What the task requires >>
Wherever "badge" occurs in the entries, copy the line that holds it.

#### Extracted material ####

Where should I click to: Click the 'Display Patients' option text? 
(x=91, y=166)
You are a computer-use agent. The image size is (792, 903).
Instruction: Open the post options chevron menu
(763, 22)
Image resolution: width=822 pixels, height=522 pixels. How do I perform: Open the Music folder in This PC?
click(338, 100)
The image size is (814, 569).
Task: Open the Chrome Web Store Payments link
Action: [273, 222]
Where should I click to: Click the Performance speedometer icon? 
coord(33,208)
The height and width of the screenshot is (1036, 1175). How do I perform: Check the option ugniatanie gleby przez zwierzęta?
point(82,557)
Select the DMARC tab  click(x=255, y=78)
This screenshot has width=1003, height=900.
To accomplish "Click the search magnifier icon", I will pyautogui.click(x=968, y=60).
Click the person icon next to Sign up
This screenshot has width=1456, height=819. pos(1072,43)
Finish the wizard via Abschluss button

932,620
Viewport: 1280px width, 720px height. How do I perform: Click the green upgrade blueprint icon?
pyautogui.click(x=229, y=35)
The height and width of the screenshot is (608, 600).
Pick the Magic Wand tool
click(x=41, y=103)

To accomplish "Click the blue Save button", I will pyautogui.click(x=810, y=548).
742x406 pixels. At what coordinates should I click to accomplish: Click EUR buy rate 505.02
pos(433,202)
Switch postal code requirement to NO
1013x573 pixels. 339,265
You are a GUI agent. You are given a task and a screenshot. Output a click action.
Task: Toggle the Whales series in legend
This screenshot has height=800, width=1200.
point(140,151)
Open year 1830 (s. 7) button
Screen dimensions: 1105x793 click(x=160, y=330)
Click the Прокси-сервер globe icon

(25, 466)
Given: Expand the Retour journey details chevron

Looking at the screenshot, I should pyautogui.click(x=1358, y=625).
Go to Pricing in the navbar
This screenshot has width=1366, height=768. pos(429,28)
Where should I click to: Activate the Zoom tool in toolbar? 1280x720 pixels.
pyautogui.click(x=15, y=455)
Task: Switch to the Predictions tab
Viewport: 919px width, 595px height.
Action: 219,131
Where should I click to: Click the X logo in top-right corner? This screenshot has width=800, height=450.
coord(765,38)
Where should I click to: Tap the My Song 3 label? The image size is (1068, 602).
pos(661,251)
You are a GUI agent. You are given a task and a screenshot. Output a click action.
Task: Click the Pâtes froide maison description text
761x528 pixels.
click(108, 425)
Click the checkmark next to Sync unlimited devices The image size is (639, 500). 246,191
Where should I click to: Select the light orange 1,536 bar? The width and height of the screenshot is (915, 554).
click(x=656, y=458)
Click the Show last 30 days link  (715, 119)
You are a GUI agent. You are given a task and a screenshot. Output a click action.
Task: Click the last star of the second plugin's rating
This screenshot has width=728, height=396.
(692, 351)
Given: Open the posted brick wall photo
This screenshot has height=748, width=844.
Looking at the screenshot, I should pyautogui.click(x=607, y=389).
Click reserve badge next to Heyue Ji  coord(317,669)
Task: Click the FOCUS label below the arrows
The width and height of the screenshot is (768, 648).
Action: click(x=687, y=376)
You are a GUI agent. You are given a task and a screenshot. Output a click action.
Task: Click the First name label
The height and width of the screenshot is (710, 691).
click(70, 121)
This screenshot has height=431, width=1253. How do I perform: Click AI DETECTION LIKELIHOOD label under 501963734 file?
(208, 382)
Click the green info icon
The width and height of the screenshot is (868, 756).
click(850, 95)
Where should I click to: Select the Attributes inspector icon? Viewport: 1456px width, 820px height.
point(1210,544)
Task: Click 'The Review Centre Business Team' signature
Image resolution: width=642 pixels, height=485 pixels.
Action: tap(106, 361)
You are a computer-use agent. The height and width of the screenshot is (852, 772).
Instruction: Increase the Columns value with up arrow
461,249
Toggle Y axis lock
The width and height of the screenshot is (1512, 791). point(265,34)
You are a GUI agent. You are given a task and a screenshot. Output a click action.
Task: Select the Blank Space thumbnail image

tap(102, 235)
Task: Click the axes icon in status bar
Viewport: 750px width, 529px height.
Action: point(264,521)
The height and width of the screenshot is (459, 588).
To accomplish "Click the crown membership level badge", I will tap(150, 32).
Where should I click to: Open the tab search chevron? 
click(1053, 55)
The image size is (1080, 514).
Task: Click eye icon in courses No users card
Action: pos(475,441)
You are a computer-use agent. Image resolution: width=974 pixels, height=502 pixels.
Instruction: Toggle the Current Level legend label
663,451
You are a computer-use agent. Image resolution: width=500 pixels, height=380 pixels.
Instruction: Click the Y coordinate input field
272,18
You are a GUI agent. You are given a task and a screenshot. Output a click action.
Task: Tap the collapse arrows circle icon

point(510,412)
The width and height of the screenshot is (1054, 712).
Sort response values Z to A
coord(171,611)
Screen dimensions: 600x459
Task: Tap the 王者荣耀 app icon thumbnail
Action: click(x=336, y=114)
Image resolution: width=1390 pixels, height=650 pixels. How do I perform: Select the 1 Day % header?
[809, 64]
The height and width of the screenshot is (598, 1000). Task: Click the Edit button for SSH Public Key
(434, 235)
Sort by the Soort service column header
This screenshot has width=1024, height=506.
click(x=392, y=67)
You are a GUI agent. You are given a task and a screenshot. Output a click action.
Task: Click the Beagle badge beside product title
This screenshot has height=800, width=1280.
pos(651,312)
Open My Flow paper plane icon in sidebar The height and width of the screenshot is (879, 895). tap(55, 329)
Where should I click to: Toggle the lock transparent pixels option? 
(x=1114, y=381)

####

Exercise response >>
Click reserve badge next to Heyue Ji  coord(317,669)
To accomplish "Click the crown membership level badge", I will tap(150, 32).
Task: Click the Beagle badge beside product title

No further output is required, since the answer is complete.